If you knew the slightest of how Musk has actually stayed exactly the same since the beginnings of Tesla, you'd know his hard specs are always technology-based. People that know more have said that his capability of speccing systems relatively right deep in to the future is possibly his single greatest leadership feat.

>Once Musk is near-certain about one technology pathway over another, he’s not afraid to put massive amounts of resources into that path, while still staying flexible enough in the case that a new emerging technology disrupts that particular path. Because he’s willing to make enormous (and seemingly risky) bets on these pathways, he’s able to outpace his competitors. https://www.quora.com/Is-Elon-Musk-all-that-hes-cracked-up-t...

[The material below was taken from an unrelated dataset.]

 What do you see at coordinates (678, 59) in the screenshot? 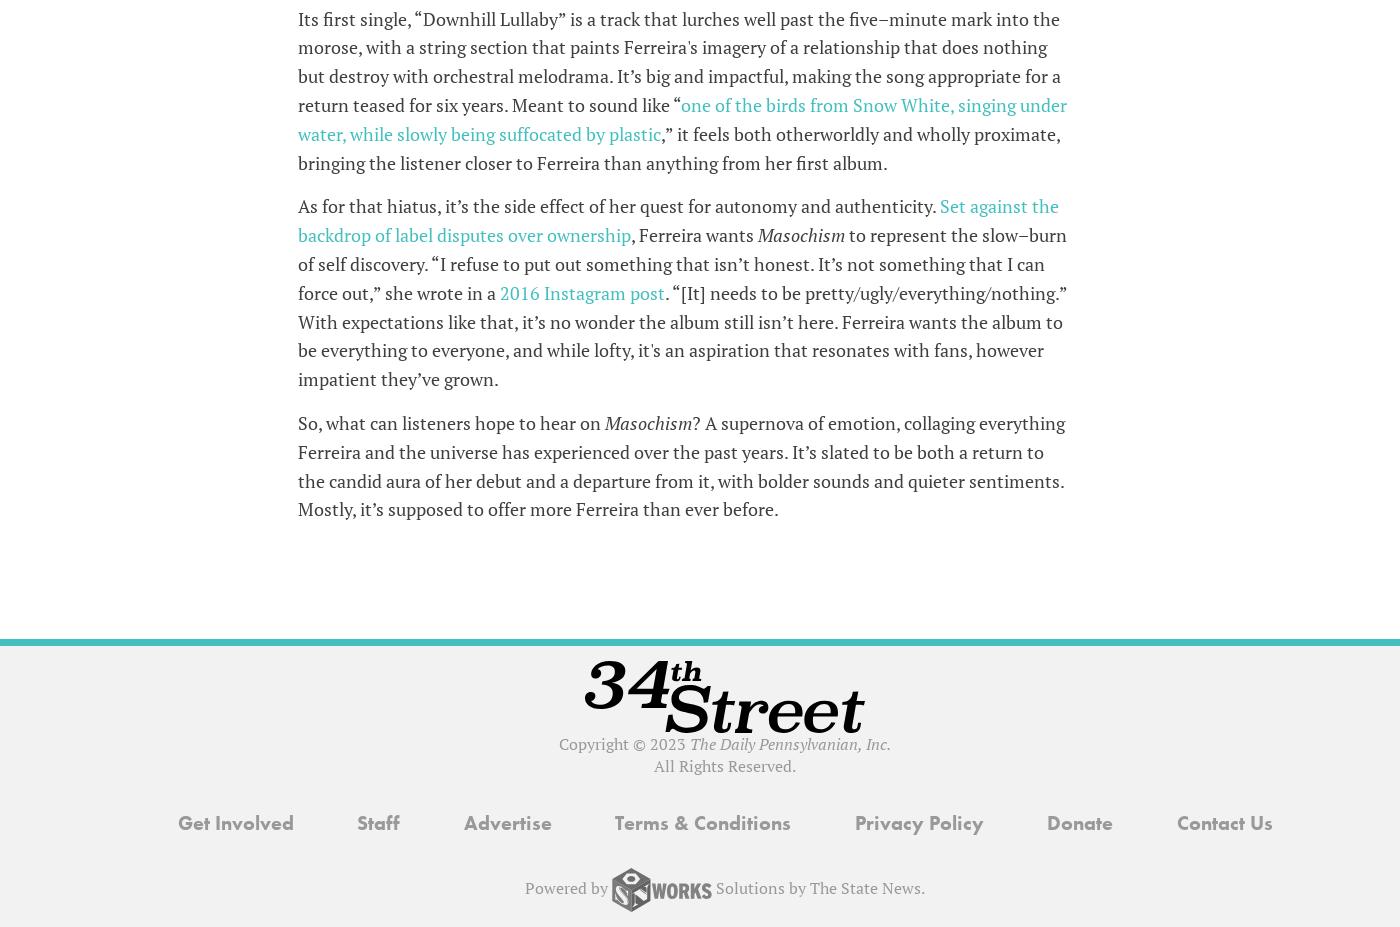
I see `'Its first single, “Downhill Lullaby” is a track that lurches well past the five–minute mark into the morose, with a string section that paints Ferreira's imagery of a relationship that does nothing but destroy with orchestral melodrama. It’s big and impactful, making the song appropriate for a return teased for six years. Meant to sound like “'` at bounding box center [678, 59].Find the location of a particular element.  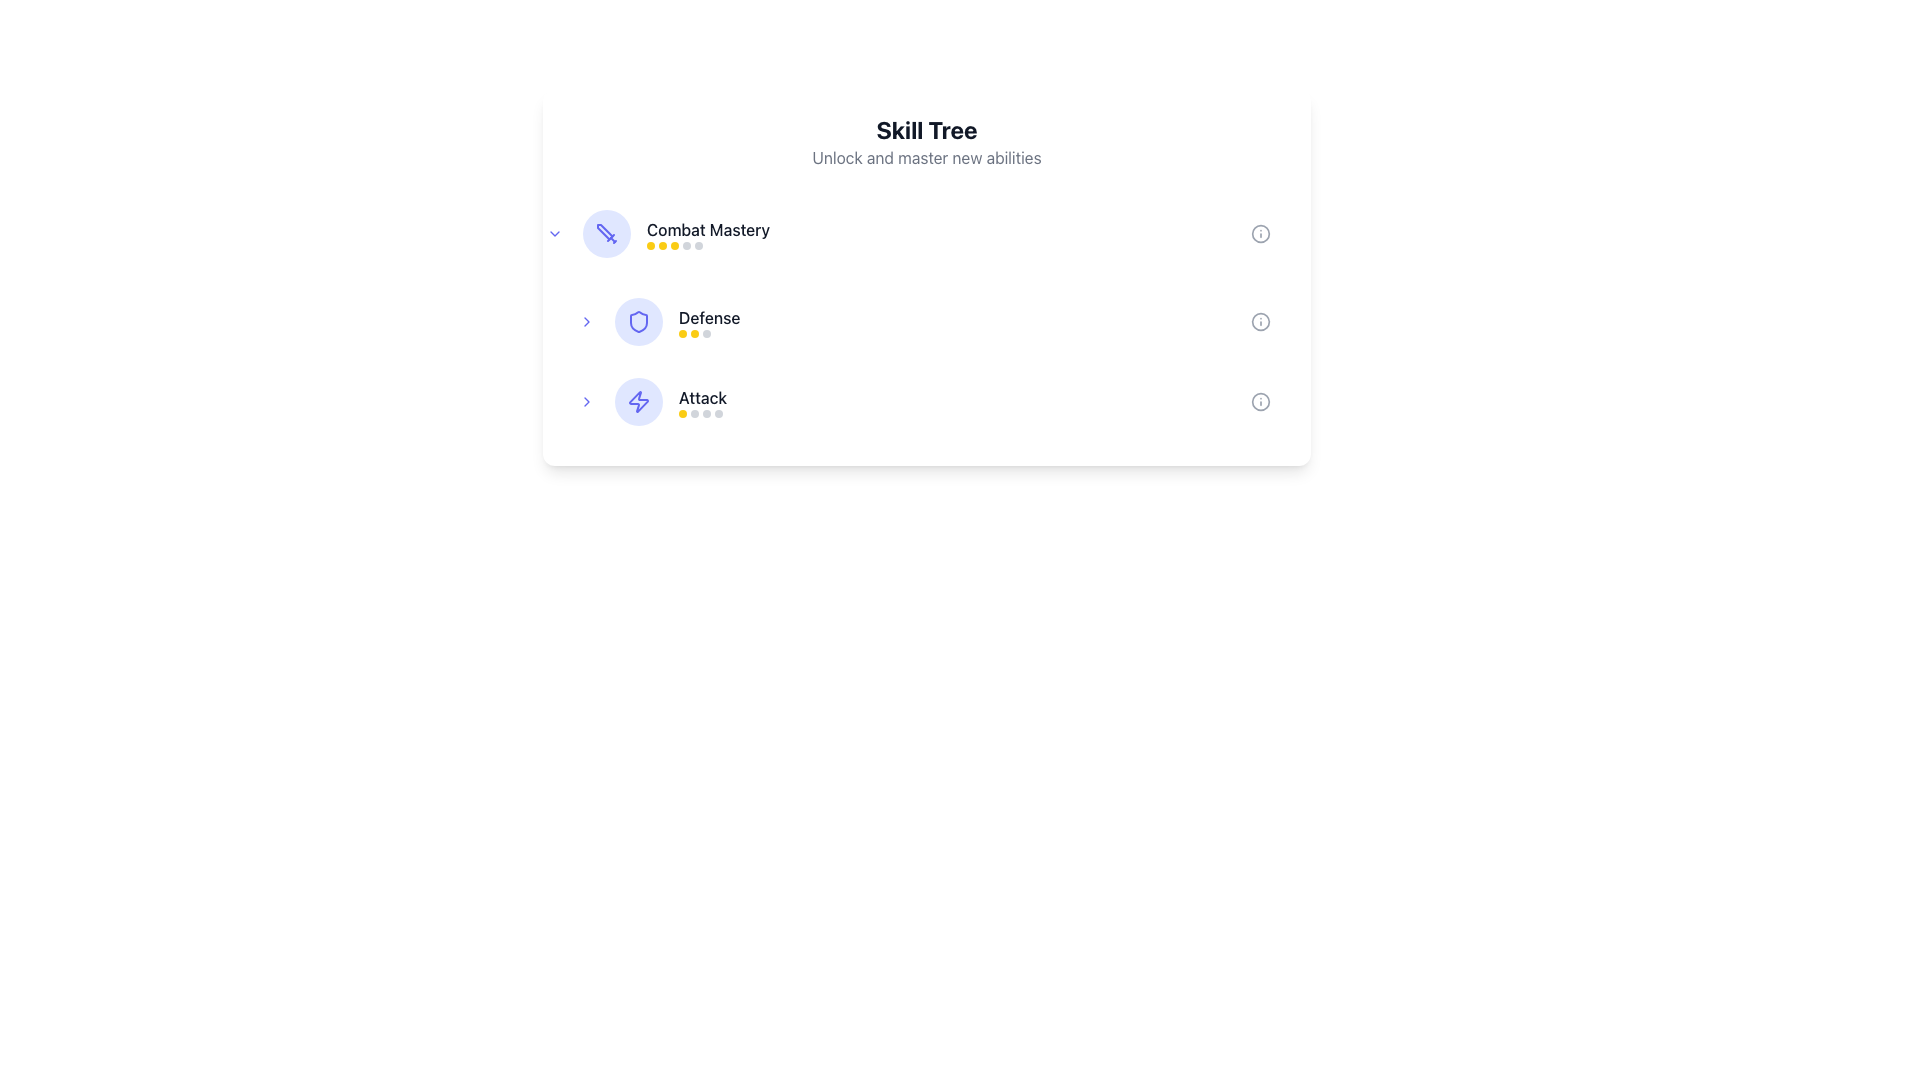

Meanwhile, pretty much everybody else doing safety-critical real-time control prefers multiple sensor types.

For an example of that in self-driving, Huawei uses vision, lidar, radar, and ultrasound. Out of Spec let it drive them around for an hour in busy traffic in a city in China. It looked about as good as FSD, without having had several million cars providing training data for years.

People really act like SpaceX didn't rain fifteen tons of concrete onto employee's cars because musk decided he wanted to be the first person in history to launch a heavy rocket without a flame diverter, and none of the brilliant engineers were able to convince him otherwise or had the guts to otherwise scuttle the launch for the sake of safety.